Oh I thought for a second I was talking to a non-troll. My bad.


Way to not address his point. Who is the real troll?


I know someone who works at the IRS. It is seriously being defunded, by people like Darrell Issa. If Issa wants forever records of all emails, that costs.


Rah Rah Go Team! Is this a game of football or is it a government? You are so blinded by your party tribalism that you are willing to overlook criminal negligence.


HN is going to have trouble with this one: The techno-utopianism clashes with messianic politics of the chosen one.


The IRS is a violation of individual rights and should be dismantled. It is not in anyone's true self-interest. People who are actually pursuing their own self-interest are hurt by it, only those that are not receive the "benefits" of it.


How you plan on funding the army? Pillage?


You realize the income tax didn't exist about 100 years ago, right? The income tax is only a portion of the federal revenue.
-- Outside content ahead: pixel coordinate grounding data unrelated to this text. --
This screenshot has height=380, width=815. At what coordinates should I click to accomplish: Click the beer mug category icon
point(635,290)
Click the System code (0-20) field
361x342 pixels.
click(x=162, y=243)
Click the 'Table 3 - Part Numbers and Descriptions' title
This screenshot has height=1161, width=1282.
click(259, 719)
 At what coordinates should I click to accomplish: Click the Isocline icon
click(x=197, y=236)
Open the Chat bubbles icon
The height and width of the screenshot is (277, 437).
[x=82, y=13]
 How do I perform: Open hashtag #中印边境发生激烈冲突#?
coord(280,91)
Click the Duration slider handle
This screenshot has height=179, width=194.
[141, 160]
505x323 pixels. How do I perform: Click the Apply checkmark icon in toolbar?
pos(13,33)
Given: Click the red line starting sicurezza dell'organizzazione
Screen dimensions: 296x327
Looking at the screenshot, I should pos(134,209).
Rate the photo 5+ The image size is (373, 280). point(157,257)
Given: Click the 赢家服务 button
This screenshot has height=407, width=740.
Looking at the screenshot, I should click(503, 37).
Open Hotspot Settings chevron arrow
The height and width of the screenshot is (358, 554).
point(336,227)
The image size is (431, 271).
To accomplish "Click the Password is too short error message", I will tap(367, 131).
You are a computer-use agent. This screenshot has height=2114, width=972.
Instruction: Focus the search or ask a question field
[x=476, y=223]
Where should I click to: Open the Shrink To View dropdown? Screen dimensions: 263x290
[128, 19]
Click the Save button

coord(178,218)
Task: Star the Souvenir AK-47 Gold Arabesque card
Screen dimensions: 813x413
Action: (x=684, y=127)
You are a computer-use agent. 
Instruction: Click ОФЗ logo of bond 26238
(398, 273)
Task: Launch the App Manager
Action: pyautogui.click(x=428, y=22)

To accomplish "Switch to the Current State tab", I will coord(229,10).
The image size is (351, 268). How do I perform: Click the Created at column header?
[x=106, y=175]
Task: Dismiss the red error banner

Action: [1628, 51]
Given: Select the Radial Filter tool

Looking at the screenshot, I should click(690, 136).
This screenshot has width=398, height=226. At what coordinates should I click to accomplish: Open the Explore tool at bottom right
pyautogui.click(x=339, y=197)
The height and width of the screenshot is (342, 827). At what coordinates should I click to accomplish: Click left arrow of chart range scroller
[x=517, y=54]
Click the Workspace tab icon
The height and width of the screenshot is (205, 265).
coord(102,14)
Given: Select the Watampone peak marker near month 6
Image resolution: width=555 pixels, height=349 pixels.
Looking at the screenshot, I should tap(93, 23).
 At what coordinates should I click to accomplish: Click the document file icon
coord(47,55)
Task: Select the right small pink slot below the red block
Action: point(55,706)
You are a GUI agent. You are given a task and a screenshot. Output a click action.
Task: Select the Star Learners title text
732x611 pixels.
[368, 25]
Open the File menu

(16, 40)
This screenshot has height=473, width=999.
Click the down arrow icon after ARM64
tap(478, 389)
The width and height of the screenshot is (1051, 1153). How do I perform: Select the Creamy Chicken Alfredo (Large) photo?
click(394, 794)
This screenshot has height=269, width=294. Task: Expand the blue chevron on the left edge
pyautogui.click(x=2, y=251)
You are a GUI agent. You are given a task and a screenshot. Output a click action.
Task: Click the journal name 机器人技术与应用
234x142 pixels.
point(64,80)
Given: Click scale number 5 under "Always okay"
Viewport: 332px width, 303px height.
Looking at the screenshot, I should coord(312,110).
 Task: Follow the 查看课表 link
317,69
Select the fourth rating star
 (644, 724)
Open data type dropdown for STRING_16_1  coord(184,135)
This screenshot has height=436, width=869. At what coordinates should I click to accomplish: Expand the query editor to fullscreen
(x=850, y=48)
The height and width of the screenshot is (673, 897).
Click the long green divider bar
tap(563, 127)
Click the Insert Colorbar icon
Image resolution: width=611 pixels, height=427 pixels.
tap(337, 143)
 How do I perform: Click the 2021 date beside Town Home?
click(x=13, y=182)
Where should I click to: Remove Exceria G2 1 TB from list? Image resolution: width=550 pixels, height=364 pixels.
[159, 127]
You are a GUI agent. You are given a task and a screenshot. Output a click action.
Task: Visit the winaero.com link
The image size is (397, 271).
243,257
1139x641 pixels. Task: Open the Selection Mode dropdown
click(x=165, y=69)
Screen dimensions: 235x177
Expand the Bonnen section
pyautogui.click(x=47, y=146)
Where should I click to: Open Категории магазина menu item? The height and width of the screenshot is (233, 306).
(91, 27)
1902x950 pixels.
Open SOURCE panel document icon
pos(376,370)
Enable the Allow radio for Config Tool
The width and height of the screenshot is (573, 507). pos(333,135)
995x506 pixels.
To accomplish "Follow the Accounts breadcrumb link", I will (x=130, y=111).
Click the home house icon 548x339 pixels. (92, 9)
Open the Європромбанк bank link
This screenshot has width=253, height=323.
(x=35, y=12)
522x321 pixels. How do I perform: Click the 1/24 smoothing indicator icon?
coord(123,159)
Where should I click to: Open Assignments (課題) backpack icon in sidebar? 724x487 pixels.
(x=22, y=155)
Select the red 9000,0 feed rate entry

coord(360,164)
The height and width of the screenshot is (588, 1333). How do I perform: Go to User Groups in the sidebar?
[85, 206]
The income tax also has a secondary effect to generating revenue: it implements control and enables targeted abuse of undesirables with a big dossier of filing mistakes.


could use corporate taxes. Note the top poster said "individual rights".


Hey, companies are people too.


companies are most certainly people; corporations are not. Don't like corporate taxes? Do business as a partnership.

Of course corporations should enjoy freedom of speech, etc (because to curtail those necessarily curtails some individual's freedom), but do they get to vote? No.


You say that now, but let's mix in some gender and identity politics and everyone will be agreeing it was an "honest" mistake.